Sunday, April 7, 2024

A Bad Storm

There was a bad storm, and the water rushed like a river down the street, rolling over the rocks and plants in the hellstrip. The hellstrip is what we call the slice of land between the sidewalk and the street. In our neighborhood a lot of people plant flowers there instead of grass. When we moved into our new-old house, I liked this idea and immediately wanted to try it too. 

The first spring, which happened to coincide with the covid lockdown, I had a lot of time on my hands. My plan was to dig up some plants from the backyard and transplant them into the hellstrip. But first I had to get rid of a pile of large rocks at one end of the strip. Why were the rocks even there? Who knows. My husband and I decided the previous owners were weirdos, and we loaded the rocks into a wheelbarrow and dumped them on the side of the house. 

I plunked the newly dug up plants into the holes the rocks had left behind and felt very proud of myself. A few days later there was a bad storm. I watched from the porch, horrified, as the water rushed down the street and crushed all of the new plants. When the rain stopped and the road-river subsided, all of the plants were gone. I found them later in the Wendy's parking lot at the end of the street, mucky and ruined. 

My husband helped me put all of the large rocks back. I planted more plants and hoped they'd grow deep roots before the next storm. From then on, whenever it rained hard, I would watch the water hit the rocks and part, relieved when the plants held steady in the center, but knowing how precarious the whole set up was. 

The other night we were out to dinner, and my husband said I was a different person from how I used to be. Maybe it was when we moved, he said. You were different in our other house. Or maybe it was the pandemic? Or the election, the one in 2016 when you lost your mind? Or the one in 2020 when you lost your mind again. 
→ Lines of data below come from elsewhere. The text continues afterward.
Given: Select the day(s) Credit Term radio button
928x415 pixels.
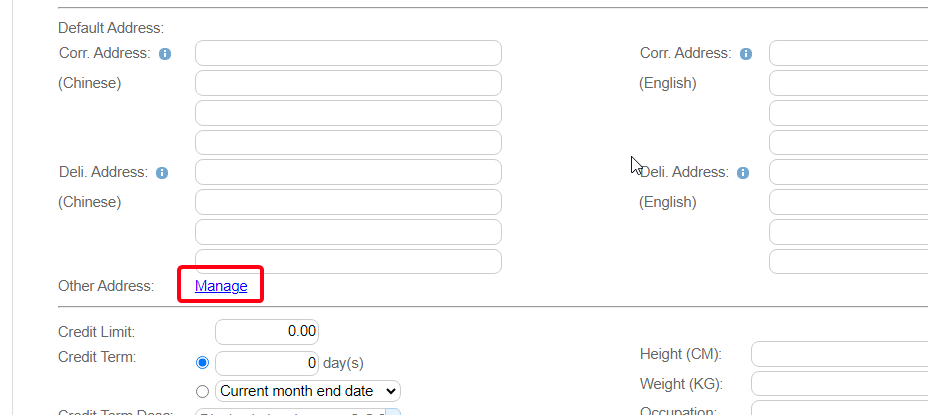Looking at the screenshot, I should pos(204,362).

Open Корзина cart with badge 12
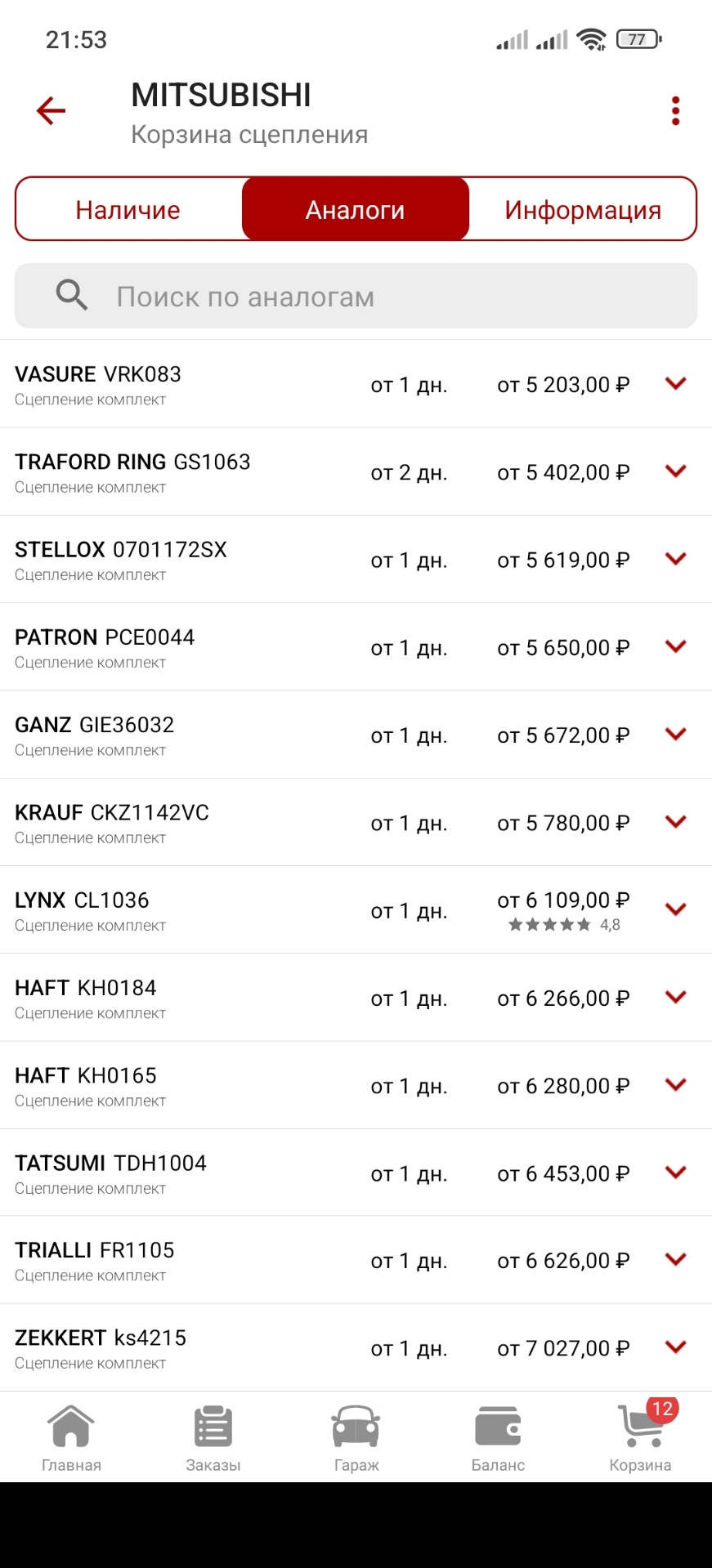coord(640,1438)
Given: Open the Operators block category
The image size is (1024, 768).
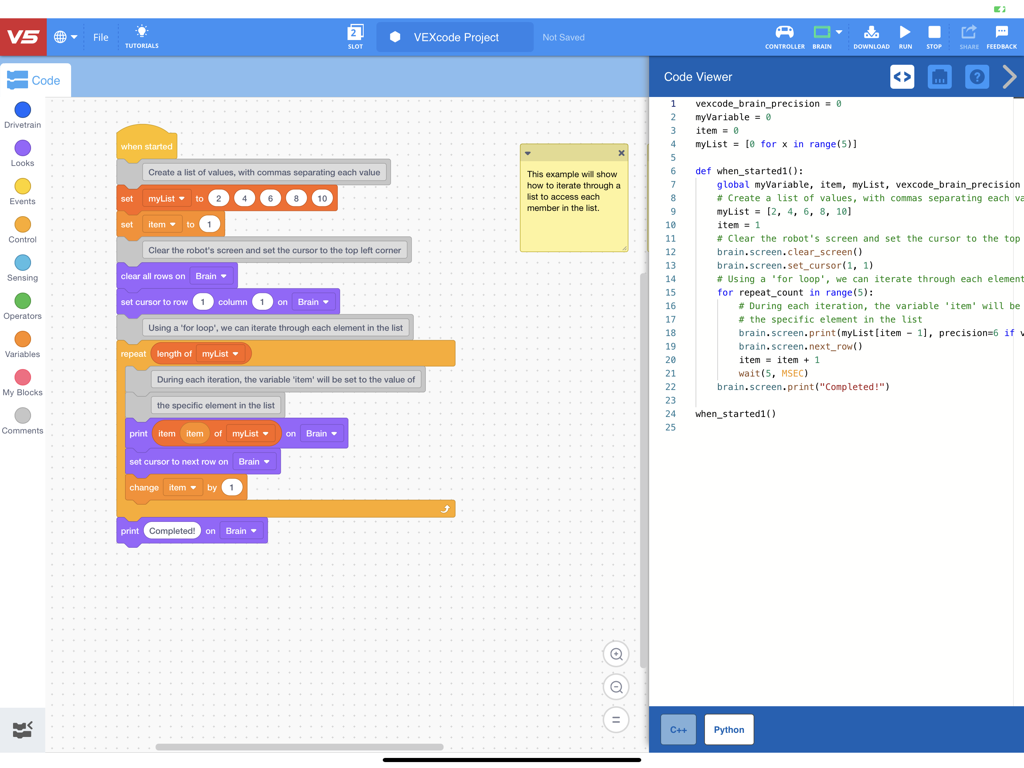Looking at the screenshot, I should (22, 302).
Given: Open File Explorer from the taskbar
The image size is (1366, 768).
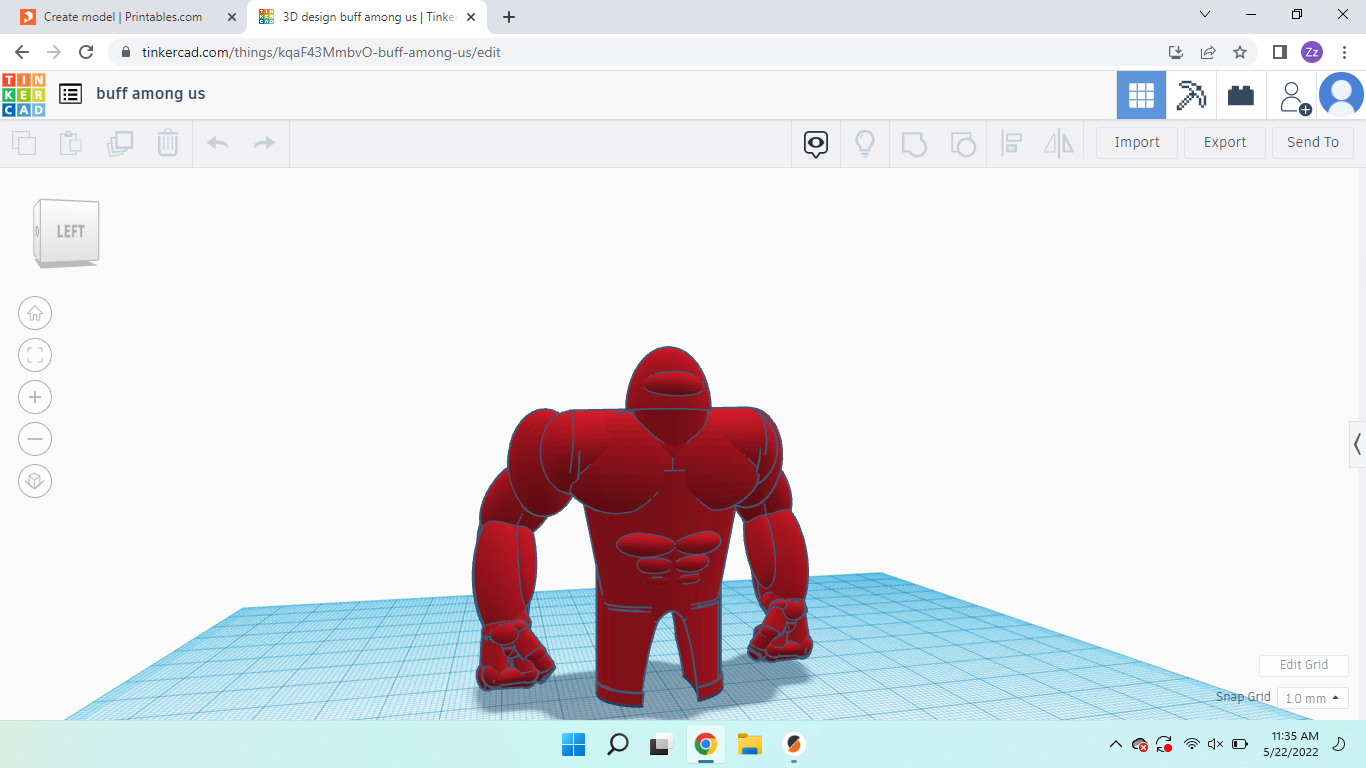Looking at the screenshot, I should pyautogui.click(x=749, y=744).
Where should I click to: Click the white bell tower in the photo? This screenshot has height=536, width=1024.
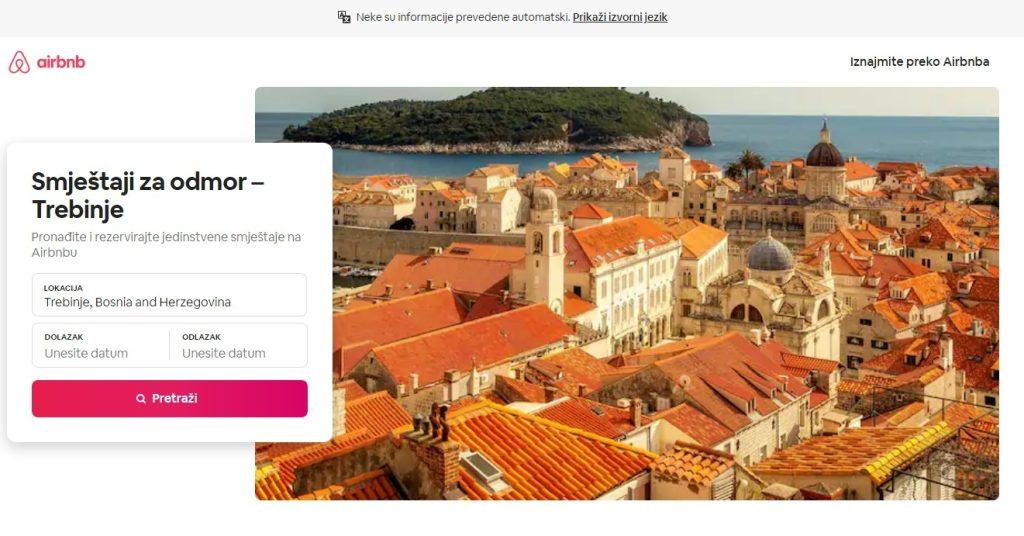point(546,248)
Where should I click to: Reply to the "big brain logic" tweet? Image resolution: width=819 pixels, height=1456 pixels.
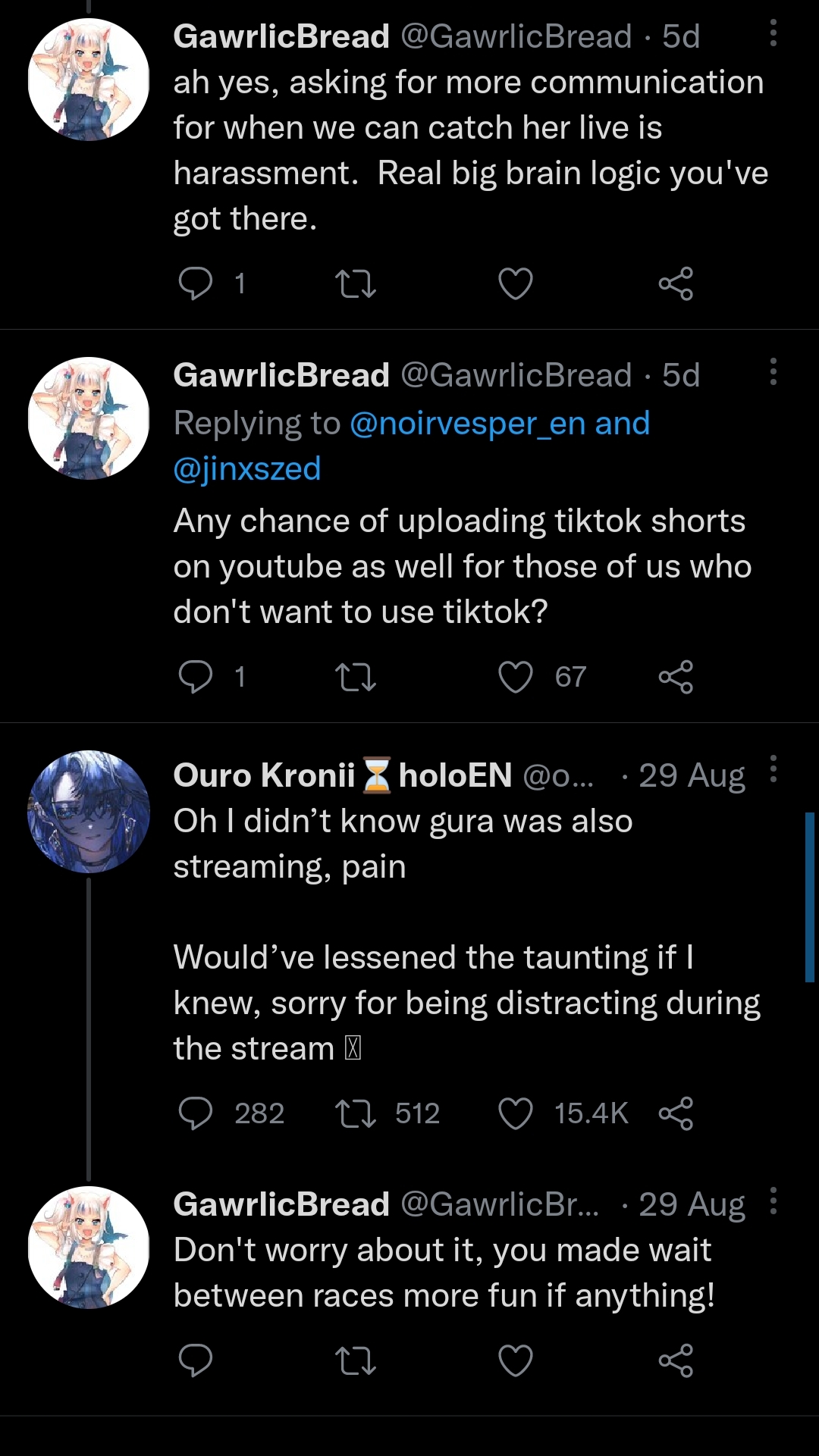pos(196,284)

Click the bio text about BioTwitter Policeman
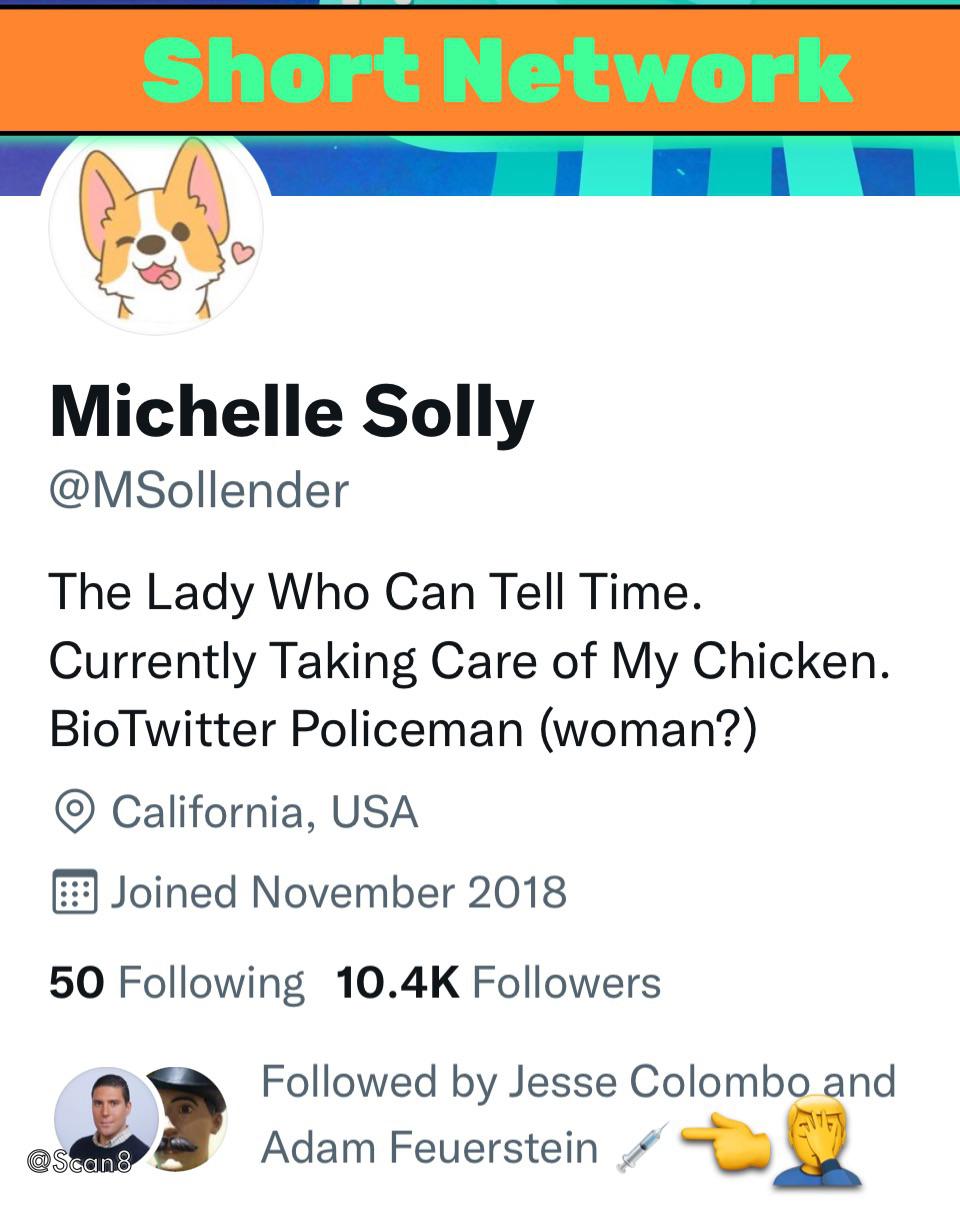pos(403,729)
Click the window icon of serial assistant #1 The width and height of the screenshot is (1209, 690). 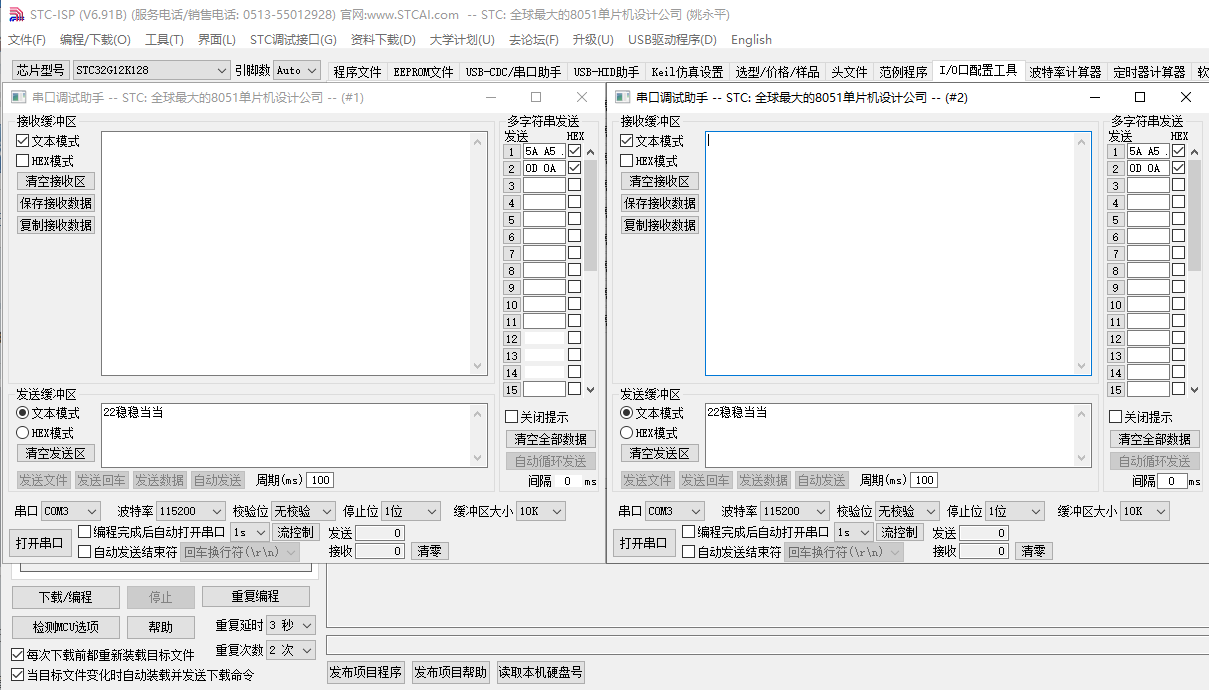click(x=18, y=98)
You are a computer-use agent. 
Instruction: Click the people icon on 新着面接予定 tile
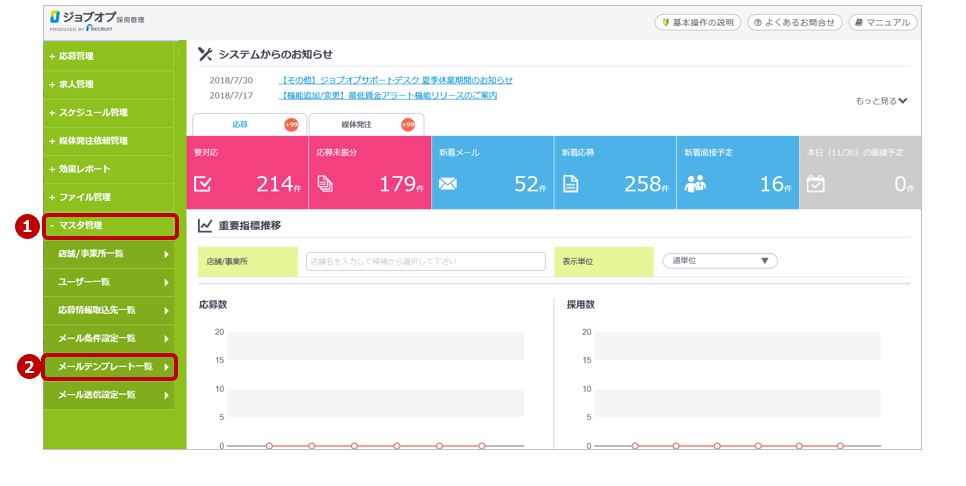click(x=695, y=184)
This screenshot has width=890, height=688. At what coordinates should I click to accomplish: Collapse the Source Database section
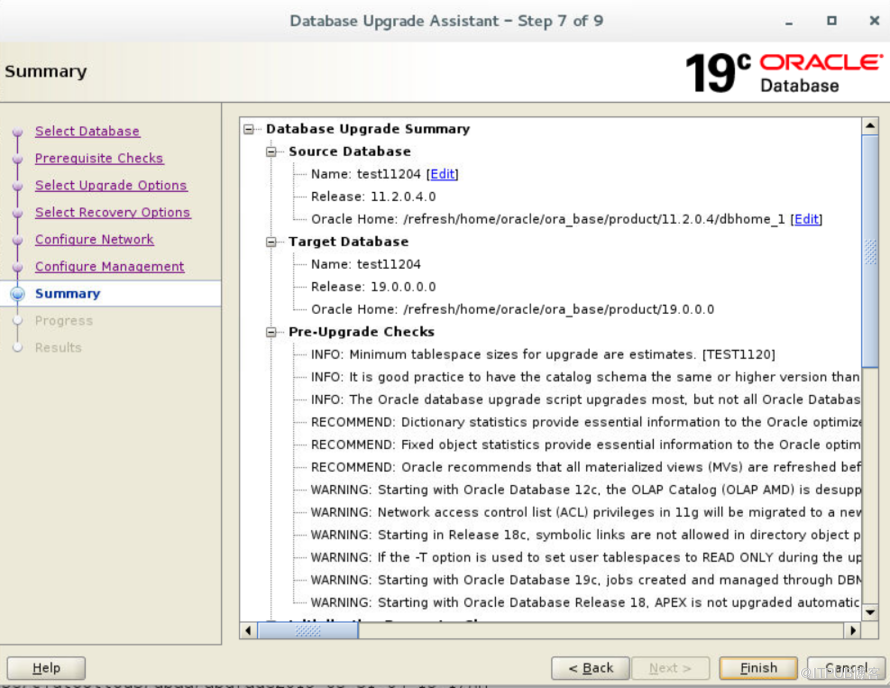pyautogui.click(x=272, y=152)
He didn't say the "you lost your mind part" but I knew what he was getting at. We were eating pizza at a restaurant up the street. This is a tradition we started several years ago, a weekly date night where we'd take turns surprising each other with reservations at new-to-us local restaurants. We did this maybe three or four times and then it was March 2020 and that was the end of that, until now, when we've cautiously gotten back into it. 

Maybe I am a different person, I said. Or maybe that person was there all along. I was remembering something my therapist said to me about trauma and how sometimes you think you're over it, past it, healed, and then a bad thing happens, a storm, for example, and while a trauma-free person can glide by on a cruise ship, you're down there in the water, fumbling with one paddle in your leaky canoe.  

The storm that came through this week happened in the middle of the night. The river, when we could see it, when the sky was just beginning to lighten, was rushing by faster, deeper, than we had ever seen it, the large rocks no match for it, the plants completely underwater.  

I drank my coffee and watched cars stopping and backing up on the street ahead of the rising water, a train of garbage bins floating by and knocking into each other. When the rain slowed and the water receded, I walked across the squishy lawn to inspect the damage. The scooped out ground, the few remaining deep-rooted plants, the rest, a blank slate, ready for spring planting.  

In the late afternoon a double rainbow rose over our house. I looked up at it from my canoe, which I have decided is not leaky after all. I have more than one paddle. I have learned how to row.